You ever struggle to find just the right words to say how you’re feeling deep inside? You desperately are trying to scrape the bottom of your soul and put those feelings into words but words just fall short? When tears say more than any word could? Or the sound of a laugh speaks something only your soul can translate? That’s how I feel every time I write music.

It used to frustrate me so much that I wasn’t able to use the right words to describe the emotion I was feeling. It started to make me insecure about my songwriting and I was very critical of myself. I would compare myself to other artists that I looked up to and always felt my writing just wasn’t good enough, wasn’t deep enough or my metaphors were too predictable.

My friends and family would tell me how incredible my songs were but I always felt anything I did they would love. I’d finish a song and be frustrated that the words I had written in front of me were close but not exactly how I was feeling inside. The best analogy I could give is that I’ve heard people say they “love” their significant other, then the next breath say how much they “love” their new iPhone? Really? The word love just gets thrown around so much that it’s lost meaning.

So many words feel like they’ve lost their meaning. When something inspires me and I begin to write, it’s my emotions that lead me. I feel very deeply and at times will find myself sitting with my hands ready to write but I can’t get them to write anything down. I don’t even know where to start? So I have a rule…. “I write from my heart and not my head.”I let go of all my inhibitions and my insecurities and do my best to just let my soul write.

I don’t edit, I just write. I don’t try to make sense of it, I just write. I don’t follow any rules, I just write. As soon as I feel my head take over I take a break and try to get back to the purity of the emotions. If I try and edit as I go I tend to get frustrated cause my minds going faster than my emotions and I feel my insecurities creep up and it begins to block what I am feeling. Ahhh I hate that.

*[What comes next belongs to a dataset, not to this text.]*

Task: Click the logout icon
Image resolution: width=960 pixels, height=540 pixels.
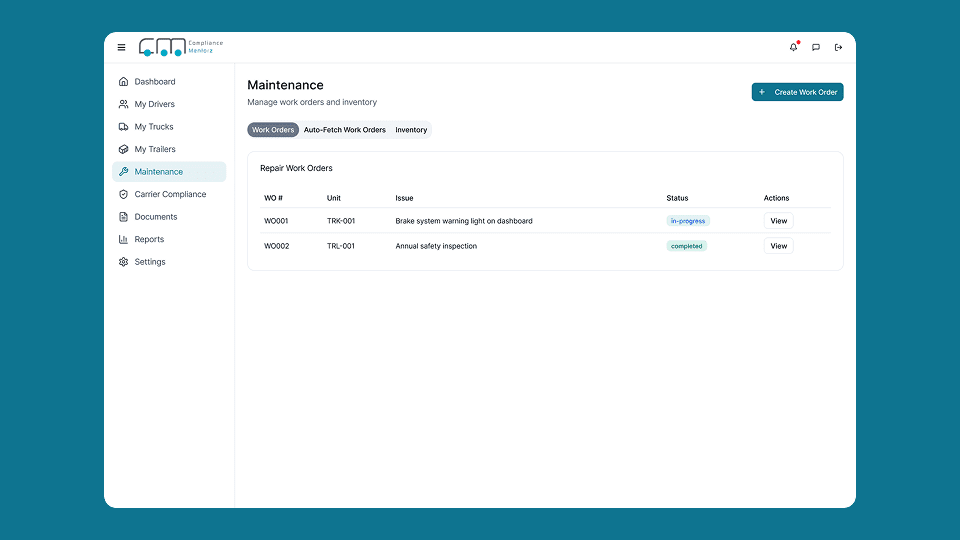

I never knew this but was once told that when I’m writing it’s like I am singing gibberish...? Only till someone recorded me while I was writing did I get what they meant – I was singing my emotions and they weren’t words. I was literally singing sounds and tones. It was all in the attempt to try and put words to what I was feeling.

In interviews I have been asked to share the stories or inspirations behind the songs I have written and this again is where I feel so small. I just desperately wish I had these brilliant stories behind the songs like I’ve heard Bob Dylan or Johnny Cash share, but I feel I don’t. I get caught trying to explain that I get these feelings from things in my life that inspire me and I feel as if I hang on for the ride and let my soul write. It’s not as cool as a back story like Bob Dylan might share but it’s my story, it’s the way I’ve always done it. In fact there has been many times when I have finished writing a song and when I’ve gone back to read what I wrote I don’t remember writing it? I just remember sitting speechless as if my soul had climbed onto the paper.

Maybe this is why people buy Hallmark cards? To try and get something that says what they are struggling to say? Maybe it’s just easier to sign your name at the bottom as if you have signed off on a contract that says “I agree with this statement”. Maybe it’s time you changed that and start writing with your heart and not your mind. Be courageous and make an attempt. Turn off your “mind filter” and just start pouring out your heart and soul. Share how you truly feel, even if you feel it comes out sounding cheesy or not quite what you wanted to say. Don’t be afraid to try. You can always come back and edit it later but that raw purity of emotion that’s deep in your soul – let it out. You’ll be amazed and what your hearts been trying to say.

One word from the bottom of your soul can mean more than you’ll ever know.I’m gonna do the same. Stop comparing. Stop deflating myself before I’ve even started. Start letting the purity of how I’m feeling just flow.

Someone once told me “Comparison is the thief of true joy” – man they were right. It’s also the thief of so much more.Good luck.